*** Extracted data Section Begins ***

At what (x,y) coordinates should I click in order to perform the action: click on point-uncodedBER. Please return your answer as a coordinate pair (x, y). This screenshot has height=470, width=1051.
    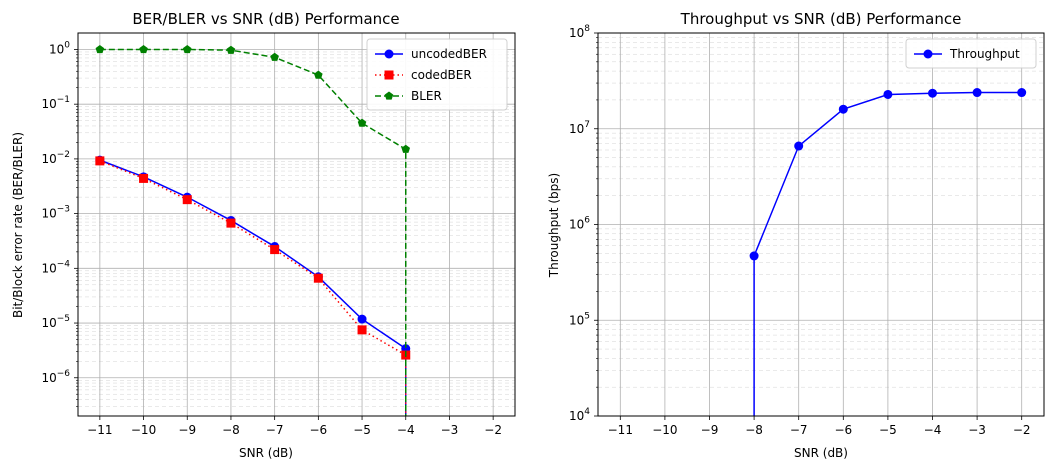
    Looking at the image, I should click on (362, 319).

*** Extracted data Section Ends ***
*** Extracted data Section Begins ***

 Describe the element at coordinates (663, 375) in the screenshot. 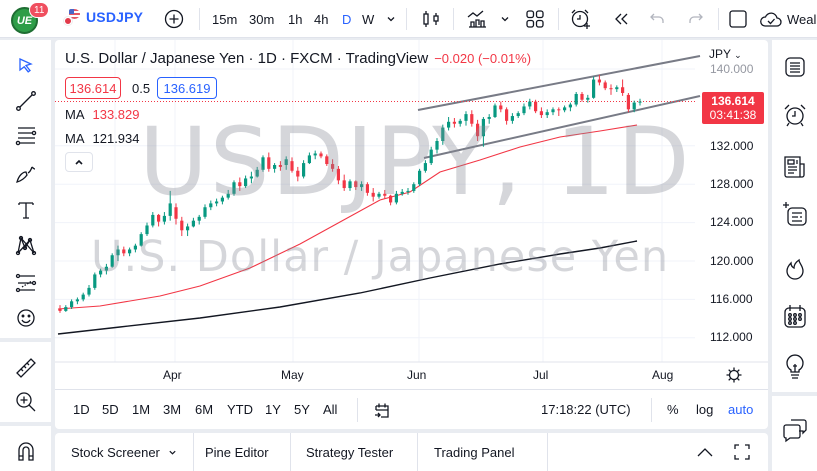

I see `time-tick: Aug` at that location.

*** Extracted data Section Ends ***
*** Extracted data Section Begins ***

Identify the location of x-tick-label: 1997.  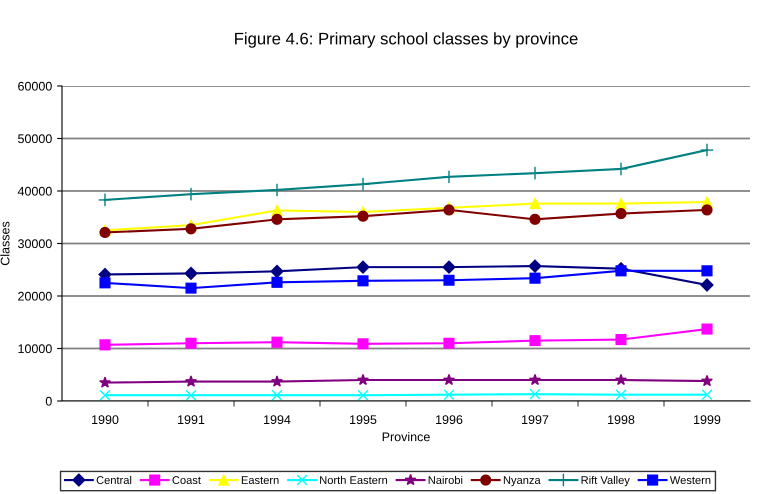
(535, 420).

*** Extracted data Section Ends ***

▸ **How to complete this task**
Recast the stretch of data from the line containing "Describe the element" through the line containing "at that location." as a Markdown table with columns No. and Text, one numbered row per line. Skip blank lines and leave out the pictures.

▸ **Exercise response**
| No. | Text |
|---|---|
| 1 |  Describe the element at coordinates (663, 375) in the screenshot.  |
| 2 | I see `time-tick: Aug` at that location. |